» Task instructions
The listing that follows should be copied in full, exactly as written.

» Supplied records
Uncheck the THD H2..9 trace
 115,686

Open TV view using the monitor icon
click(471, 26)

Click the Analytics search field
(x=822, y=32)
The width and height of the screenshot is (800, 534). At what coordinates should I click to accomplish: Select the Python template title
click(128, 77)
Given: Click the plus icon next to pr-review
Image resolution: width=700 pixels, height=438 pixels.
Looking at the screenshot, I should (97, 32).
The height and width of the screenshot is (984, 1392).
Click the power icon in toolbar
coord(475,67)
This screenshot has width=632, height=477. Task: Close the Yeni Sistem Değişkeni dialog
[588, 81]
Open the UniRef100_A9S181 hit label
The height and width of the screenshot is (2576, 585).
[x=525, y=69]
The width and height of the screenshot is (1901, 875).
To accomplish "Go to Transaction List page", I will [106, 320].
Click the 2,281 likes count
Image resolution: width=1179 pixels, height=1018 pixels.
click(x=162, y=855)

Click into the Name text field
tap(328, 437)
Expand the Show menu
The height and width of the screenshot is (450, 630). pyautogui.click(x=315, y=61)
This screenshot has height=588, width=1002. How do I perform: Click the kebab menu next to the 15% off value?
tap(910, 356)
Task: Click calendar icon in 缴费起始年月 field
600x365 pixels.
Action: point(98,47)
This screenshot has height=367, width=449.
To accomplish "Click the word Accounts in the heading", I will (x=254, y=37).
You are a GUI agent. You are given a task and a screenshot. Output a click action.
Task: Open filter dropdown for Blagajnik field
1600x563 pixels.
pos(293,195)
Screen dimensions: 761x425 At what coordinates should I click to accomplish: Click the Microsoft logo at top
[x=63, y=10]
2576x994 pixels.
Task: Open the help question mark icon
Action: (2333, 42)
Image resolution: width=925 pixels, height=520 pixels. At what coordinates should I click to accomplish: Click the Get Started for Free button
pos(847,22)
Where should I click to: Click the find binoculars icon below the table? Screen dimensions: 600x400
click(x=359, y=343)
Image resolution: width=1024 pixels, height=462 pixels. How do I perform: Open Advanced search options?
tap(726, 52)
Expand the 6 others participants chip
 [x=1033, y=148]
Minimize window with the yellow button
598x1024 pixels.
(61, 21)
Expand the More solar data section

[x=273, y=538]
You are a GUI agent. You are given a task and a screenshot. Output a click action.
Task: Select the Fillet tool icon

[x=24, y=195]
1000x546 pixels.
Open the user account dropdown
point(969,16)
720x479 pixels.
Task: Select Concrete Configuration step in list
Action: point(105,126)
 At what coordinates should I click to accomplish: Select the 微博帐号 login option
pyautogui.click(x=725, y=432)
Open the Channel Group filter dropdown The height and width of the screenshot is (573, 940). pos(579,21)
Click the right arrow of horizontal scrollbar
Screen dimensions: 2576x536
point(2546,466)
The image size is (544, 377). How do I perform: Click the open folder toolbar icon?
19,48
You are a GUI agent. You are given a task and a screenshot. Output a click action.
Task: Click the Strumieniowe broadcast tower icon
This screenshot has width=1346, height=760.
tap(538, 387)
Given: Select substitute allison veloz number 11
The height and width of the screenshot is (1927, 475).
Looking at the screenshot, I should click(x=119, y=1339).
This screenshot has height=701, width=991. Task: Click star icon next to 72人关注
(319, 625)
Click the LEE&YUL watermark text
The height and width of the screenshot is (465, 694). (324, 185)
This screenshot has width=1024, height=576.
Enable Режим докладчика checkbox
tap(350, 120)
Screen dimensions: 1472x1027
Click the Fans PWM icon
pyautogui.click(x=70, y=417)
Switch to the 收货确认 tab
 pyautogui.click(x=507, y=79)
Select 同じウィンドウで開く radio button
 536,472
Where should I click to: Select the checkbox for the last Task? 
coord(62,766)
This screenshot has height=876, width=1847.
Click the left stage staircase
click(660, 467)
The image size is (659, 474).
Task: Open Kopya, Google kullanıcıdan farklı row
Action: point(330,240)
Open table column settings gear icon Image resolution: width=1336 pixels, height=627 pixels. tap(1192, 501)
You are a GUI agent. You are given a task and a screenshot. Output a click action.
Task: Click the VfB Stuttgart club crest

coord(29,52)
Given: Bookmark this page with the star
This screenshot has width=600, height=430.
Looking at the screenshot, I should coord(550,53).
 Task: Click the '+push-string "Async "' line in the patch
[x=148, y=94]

» Output for this exercise
Uncheck the THD H2..9 trace
 115,686

Open TV view using the monitor icon
click(471, 26)

Click the Analytics search field
(x=822, y=32)
The width and height of the screenshot is (800, 534). At what coordinates should I click to accomplish: Select the Python template title
click(128, 77)
Given: Click the plus icon next to pr-review
Image resolution: width=700 pixels, height=438 pixels.
Looking at the screenshot, I should (97, 32).
The height and width of the screenshot is (984, 1392).
Click the power icon in toolbar
coord(475,67)
This screenshot has width=632, height=477. Task: Close the Yeni Sistem Değişkeni dialog
[588, 81]
Open the UniRef100_A9S181 hit label
The height and width of the screenshot is (2576, 585).
[x=525, y=69]
The width and height of the screenshot is (1901, 875).
To accomplish "Go to Transaction List page", I will [106, 320].
Click the 2,281 likes count
Image resolution: width=1179 pixels, height=1018 pixels.
click(x=162, y=855)

Click into the Name text field
tap(328, 437)
Expand the Show menu
The height and width of the screenshot is (450, 630). pyautogui.click(x=315, y=61)
This screenshot has height=588, width=1002. How do I perform: Click the kebab menu next to the 15% off value?
tap(910, 356)
Task: Click calendar icon in 缴费起始年月 field
600x365 pixels.
Action: point(98,47)
This screenshot has height=367, width=449.
To accomplish "Click the word Accounts in the heading", I will (x=254, y=37).
You are a GUI agent. You are given a task and a screenshot. Output a click action.
Task: Open filter dropdown for Blagajnik field
1600x563 pixels.
pos(293,195)
Screen dimensions: 761x425 At what coordinates should I click to accomplish: Click the Microsoft logo at top
[x=63, y=10]
2576x994 pixels.
Task: Open the help question mark icon
Action: (2333, 42)
Image resolution: width=925 pixels, height=520 pixels. At what coordinates should I click to accomplish: Click the Get Started for Free button
pos(847,22)
Where should I click to: Click the find binoculars icon below the table? Screen dimensions: 600x400
click(x=359, y=343)
Image resolution: width=1024 pixels, height=462 pixels. How do I perform: Open Advanced search options?
tap(726, 52)
Expand the 6 others participants chip
 [x=1033, y=148]
Minimize window with the yellow button
598x1024 pixels.
(61, 21)
Expand the More solar data section

[x=273, y=538]
You are a GUI agent. You are given a task and a screenshot. Output a click action.
Task: Select the Fillet tool icon

[x=24, y=195]
1000x546 pixels.
Open the user account dropdown
point(969,16)
720x479 pixels.
Task: Select Concrete Configuration step in list
Action: point(105,126)
 At what coordinates should I click to accomplish: Select the 微博帐号 login option
pyautogui.click(x=725, y=432)
Open the Channel Group filter dropdown The height and width of the screenshot is (573, 940). pos(579,21)
Click the right arrow of horizontal scrollbar
Screen dimensions: 2576x536
point(2546,466)
The image size is (544, 377). How do I perform: Click the open folder toolbar icon?
19,48
You are a GUI agent. You are given a task and a screenshot. Output a click action.
Task: Click the Strumieniowe broadcast tower icon
This screenshot has width=1346, height=760.
tap(538, 387)
Given: Select substitute allison veloz number 11
The height and width of the screenshot is (1927, 475).
Looking at the screenshot, I should click(x=119, y=1339).
This screenshot has height=701, width=991. Task: Click star icon next to 72人关注
(319, 625)
Click the LEE&YUL watermark text
The height and width of the screenshot is (465, 694). (324, 185)
This screenshot has width=1024, height=576.
Enable Режим докладчика checkbox
tap(350, 120)
Screen dimensions: 1472x1027
Click the Fans PWM icon
pyautogui.click(x=70, y=417)
Switch to the 收货确认 tab
 pyautogui.click(x=507, y=79)
Select 同じウィンドウで開く radio button
 536,472
Where should I click to: Select the checkbox for the last Task? 
coord(62,766)
This screenshot has height=876, width=1847.
Click the left stage staircase
click(660, 467)
The image size is (659, 474).
Task: Open Kopya, Google kullanıcıdan farklı row
Action: point(330,240)
Open table column settings gear icon Image resolution: width=1336 pixels, height=627 pixels. tap(1192, 501)
You are a GUI agent. You are given a task and a screenshot. Output a click action.
Task: Click the VfB Stuttgart club crest

coord(29,52)
Given: Bookmark this page with the star
This screenshot has width=600, height=430.
Looking at the screenshot, I should coord(550,53).
 Task: Click the '+push-string "Async "' line in the patch
[x=148, y=94]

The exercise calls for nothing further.